WHAT IS BEING ASKED: Copy the items below word for word, beginning at the line that contains "Focus the Breite in cm field" and stopping after the line that contains "coord(723,457)".

PROVIDED ENTRIES:
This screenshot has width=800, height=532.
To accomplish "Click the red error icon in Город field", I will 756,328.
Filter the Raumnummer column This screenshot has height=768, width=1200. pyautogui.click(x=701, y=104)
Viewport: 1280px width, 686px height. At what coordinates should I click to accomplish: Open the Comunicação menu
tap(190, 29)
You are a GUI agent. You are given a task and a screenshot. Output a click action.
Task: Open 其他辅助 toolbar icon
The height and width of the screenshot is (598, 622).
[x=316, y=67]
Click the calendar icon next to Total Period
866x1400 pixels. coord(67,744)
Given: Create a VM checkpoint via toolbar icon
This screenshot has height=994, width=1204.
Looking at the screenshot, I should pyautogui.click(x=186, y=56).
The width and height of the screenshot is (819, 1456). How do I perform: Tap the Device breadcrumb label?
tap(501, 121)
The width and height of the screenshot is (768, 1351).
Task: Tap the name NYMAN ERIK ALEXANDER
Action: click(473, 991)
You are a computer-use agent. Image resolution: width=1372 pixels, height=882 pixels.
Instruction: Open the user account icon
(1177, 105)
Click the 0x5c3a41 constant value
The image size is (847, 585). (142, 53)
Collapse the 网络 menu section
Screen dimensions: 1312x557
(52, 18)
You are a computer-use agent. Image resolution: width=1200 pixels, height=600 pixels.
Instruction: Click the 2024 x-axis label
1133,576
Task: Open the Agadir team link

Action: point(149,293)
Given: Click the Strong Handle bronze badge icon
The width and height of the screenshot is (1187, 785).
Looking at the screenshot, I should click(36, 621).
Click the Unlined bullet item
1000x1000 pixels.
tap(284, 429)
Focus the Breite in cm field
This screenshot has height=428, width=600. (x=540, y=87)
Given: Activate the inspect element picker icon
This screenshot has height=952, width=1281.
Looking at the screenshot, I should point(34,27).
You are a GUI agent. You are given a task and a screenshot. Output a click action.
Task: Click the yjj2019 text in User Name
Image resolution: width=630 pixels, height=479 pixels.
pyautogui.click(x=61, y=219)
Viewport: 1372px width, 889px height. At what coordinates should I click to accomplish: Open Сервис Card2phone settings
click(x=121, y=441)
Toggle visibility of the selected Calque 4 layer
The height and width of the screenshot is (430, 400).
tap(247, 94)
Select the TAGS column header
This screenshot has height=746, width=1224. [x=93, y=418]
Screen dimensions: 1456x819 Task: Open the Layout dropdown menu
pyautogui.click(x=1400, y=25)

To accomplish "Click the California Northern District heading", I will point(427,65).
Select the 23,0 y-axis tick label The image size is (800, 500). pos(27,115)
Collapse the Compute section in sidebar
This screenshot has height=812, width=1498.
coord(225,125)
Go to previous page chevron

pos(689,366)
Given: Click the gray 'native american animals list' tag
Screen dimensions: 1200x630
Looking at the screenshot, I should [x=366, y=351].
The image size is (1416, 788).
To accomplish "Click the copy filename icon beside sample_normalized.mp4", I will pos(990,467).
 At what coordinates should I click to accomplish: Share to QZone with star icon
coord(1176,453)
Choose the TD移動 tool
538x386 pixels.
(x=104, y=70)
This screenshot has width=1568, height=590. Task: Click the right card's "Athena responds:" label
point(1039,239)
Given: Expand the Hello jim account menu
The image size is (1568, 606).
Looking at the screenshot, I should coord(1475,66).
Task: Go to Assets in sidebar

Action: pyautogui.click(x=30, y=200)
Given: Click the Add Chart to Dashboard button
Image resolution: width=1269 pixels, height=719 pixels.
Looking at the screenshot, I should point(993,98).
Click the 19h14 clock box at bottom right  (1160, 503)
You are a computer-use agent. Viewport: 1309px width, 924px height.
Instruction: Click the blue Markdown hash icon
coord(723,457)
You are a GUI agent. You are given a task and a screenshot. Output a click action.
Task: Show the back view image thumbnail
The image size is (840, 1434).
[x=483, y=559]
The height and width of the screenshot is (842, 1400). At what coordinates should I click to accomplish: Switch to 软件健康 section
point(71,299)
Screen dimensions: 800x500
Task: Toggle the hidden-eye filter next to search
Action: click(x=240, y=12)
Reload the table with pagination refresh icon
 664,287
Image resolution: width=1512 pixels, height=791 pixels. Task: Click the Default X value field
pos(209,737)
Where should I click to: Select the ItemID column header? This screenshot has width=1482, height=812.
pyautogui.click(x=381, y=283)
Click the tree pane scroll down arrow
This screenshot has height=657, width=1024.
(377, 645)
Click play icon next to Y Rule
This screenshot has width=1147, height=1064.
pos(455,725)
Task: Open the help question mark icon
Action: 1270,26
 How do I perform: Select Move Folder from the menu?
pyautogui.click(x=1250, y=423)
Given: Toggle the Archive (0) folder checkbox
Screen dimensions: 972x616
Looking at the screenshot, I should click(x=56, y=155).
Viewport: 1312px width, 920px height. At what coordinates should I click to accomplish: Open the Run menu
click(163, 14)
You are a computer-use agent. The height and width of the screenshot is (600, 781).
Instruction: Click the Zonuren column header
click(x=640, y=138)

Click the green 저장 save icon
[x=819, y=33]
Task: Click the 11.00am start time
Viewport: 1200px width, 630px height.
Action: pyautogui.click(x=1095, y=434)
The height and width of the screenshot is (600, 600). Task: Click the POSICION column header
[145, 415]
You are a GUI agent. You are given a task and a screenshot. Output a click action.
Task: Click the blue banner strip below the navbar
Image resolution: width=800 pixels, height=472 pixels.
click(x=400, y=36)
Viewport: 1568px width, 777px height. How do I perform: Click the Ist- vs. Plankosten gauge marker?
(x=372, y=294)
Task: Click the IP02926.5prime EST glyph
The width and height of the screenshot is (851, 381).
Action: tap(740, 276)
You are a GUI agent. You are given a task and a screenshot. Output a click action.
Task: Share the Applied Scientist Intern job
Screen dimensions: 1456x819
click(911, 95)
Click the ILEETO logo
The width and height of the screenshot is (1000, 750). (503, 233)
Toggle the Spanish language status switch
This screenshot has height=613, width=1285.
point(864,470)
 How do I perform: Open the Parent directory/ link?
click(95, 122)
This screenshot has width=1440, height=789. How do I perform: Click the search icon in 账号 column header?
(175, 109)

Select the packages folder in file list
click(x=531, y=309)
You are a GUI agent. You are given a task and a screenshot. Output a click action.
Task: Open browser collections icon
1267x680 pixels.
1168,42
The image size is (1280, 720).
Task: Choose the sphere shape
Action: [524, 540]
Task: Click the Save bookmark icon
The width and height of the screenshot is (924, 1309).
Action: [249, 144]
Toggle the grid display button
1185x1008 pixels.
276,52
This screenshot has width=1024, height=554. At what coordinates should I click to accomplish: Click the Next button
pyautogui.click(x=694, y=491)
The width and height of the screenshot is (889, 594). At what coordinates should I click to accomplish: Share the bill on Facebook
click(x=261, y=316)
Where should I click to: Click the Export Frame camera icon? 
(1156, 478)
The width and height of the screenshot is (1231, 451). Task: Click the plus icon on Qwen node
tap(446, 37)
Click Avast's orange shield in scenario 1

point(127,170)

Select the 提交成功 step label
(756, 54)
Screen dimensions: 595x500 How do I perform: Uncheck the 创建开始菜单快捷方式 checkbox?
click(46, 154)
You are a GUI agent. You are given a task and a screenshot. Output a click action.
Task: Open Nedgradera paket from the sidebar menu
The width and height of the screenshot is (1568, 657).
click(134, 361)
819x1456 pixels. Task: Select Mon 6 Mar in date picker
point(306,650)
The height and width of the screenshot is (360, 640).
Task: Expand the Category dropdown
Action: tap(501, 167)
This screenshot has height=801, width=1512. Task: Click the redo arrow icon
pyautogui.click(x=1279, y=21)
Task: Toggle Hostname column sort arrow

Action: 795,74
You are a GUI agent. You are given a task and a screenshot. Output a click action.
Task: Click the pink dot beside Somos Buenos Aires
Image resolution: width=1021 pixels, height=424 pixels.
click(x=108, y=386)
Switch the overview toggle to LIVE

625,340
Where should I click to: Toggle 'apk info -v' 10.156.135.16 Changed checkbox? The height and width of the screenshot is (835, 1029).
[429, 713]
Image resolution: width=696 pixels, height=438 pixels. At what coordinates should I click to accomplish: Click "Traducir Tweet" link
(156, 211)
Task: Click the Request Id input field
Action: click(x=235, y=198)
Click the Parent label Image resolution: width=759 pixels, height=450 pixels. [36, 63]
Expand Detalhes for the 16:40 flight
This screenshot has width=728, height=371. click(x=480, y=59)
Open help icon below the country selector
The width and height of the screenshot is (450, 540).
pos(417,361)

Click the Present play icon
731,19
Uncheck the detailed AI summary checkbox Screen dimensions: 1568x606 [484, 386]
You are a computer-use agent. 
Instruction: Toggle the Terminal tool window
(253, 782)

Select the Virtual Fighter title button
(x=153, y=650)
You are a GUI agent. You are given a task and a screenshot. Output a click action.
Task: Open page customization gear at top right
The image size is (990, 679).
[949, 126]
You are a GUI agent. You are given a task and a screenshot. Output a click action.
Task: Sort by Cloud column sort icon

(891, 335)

SOLUTION TO THE EXERCISE:
Focus the Breite in cm field
This screenshot has height=428, width=600. (x=540, y=87)
Given: Activate the inspect element picker icon
This screenshot has height=952, width=1281.
Looking at the screenshot, I should point(34,27).
You are a GUI agent. You are given a task and a screenshot. Output a click action.
Task: Click the yjj2019 text in User Name
Image resolution: width=630 pixels, height=479 pixels.
pyautogui.click(x=61, y=219)
Viewport: 1372px width, 889px height. At what coordinates should I click to accomplish: Open Сервис Card2phone settings
click(x=121, y=441)
Toggle visibility of the selected Calque 4 layer
The height and width of the screenshot is (430, 400).
tap(247, 94)
Select the TAGS column header
This screenshot has height=746, width=1224. [x=93, y=418]
Screen dimensions: 1456x819 Task: Open the Layout dropdown menu
pyautogui.click(x=1400, y=25)

To accomplish "Click the California Northern District heading", I will point(427,65).
Select the 23,0 y-axis tick label The image size is (800, 500). pos(27,115)
Collapse the Compute section in sidebar
This screenshot has height=812, width=1498.
coord(225,125)
Go to previous page chevron

pos(689,366)
Given: Click the gray 'native american animals list' tag
Screen dimensions: 1200x630
Looking at the screenshot, I should [x=366, y=351].
The image size is (1416, 788).
To accomplish "Click the copy filename icon beside sample_normalized.mp4", I will pos(990,467).
 At what coordinates should I click to accomplish: Share to QZone with star icon
coord(1176,453)
Choose the TD移動 tool
538x386 pixels.
(x=104, y=70)
This screenshot has width=1568, height=590. Task: Click the right card's "Athena responds:" label
point(1039,239)
Given: Expand the Hello jim account menu
The image size is (1568, 606).
Looking at the screenshot, I should coord(1475,66).
Task: Go to Assets in sidebar

Action: pyautogui.click(x=30, y=200)
Given: Click the Add Chart to Dashboard button
Image resolution: width=1269 pixels, height=719 pixels.
Looking at the screenshot, I should point(993,98).
Click the 19h14 clock box at bottom right  (1160, 503)
You are a computer-use agent. Viewport: 1309px width, 924px height.
Instruction: Click the blue Markdown hash icon
coord(723,457)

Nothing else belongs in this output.